Hello Paul, kwade, list, et. al.

I've been struggling with FDP RPM's for a couple of weeks and they
are not coming together.  I think the reason I'm going round and
round is that I don't have a clear idea of what flavors of RPM's we
need and what files should be in each.  Nor where they should go when
installed.

I apologize in advance for these ramblings below, but maybe seeing
them in print will help clarify things.  If this doesn't make sense
to you, feel free to skip the rest of this email.

>From what I can glean from kwade's postings, we should have:

1) A development RPM that's just a copy of everything that's in the
   CVS tree for a document.  I guess this would be the foo.src.rpm
   package.  Installing this RPM would instantiate the files in
   /usr/src/redhat or ~/rpm, I guess.

2) A gnome help package with just the XML files, figures, callouts,
   and the like.  I guess this would be a foo.noarch.rpm, similar to
   the RPM's your Makefile changes produce.  Installing this RPM
   would populate the /usr/share/fedora/doc tree and drop some
   desktop files in place, too.

   Generating this RPM would actually explode into separate
   foo.en.noarch.rpm or foo.zn_CH.noarch.rpm packages depending on
   the ${LANGUAGES} make(1) macro.  Or should all translations stay
   in a single package with per-locale subdirs?
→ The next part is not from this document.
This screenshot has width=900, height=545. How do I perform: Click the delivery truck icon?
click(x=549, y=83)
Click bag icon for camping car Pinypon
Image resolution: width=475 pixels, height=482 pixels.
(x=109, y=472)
3) An RPM containing the formatted HTML/PDF content, suitable for
   browsing and printing.  What could this be called?  foo.i386.rpm?
   I don't know of a good (standard) place for these files to go at
   install time.

I've thought about methods to generate the various RPM components,
such as the .spec files.  I found a neat program that lets a shell
script extract arbitrary content from an XML document: 

	http://xmlstar.sourceforge.net/

and have gotten it working on FC4.  Built an RPM for it so we can add
it to Fedora Extras if we decide to keep it.  Anyway, using this
program I can write a shell script that will parse the title, author
info and revision data from the XML document itself or from a
separate package description file.  Built a DTD for that description
file, too.

I ran an experiment where I used the CVS ChangeLog to derive the RPM
%changelog content, but then realized that the RPM changelog needed
to reflect the RPM-specific changes, not the day-to-day editing for
the document itself.  OK, I added the RPM change information (not the
ChangeLog, but manual change data) to the XML package description
file and then parsed that.  

However, it then struck me that if we have to keep the RPM
package description info in a separate file and maintain it manually,
then why not just fill out the .spec file directly and have done with
it.

Anyone have a clear enough understanding of what the RPM packaging
should be that they can explain it to a total dunce like me?  Perhaps
you could take one of the more complete documents, such as the
release notes, and show me the directory hierarchy produced by
installing each of the RPM types I mentioned above.  (Or whatever the
correct complement of RPM's should be.)

If you've gotten this far, I'm impressed ;-)  Thanks!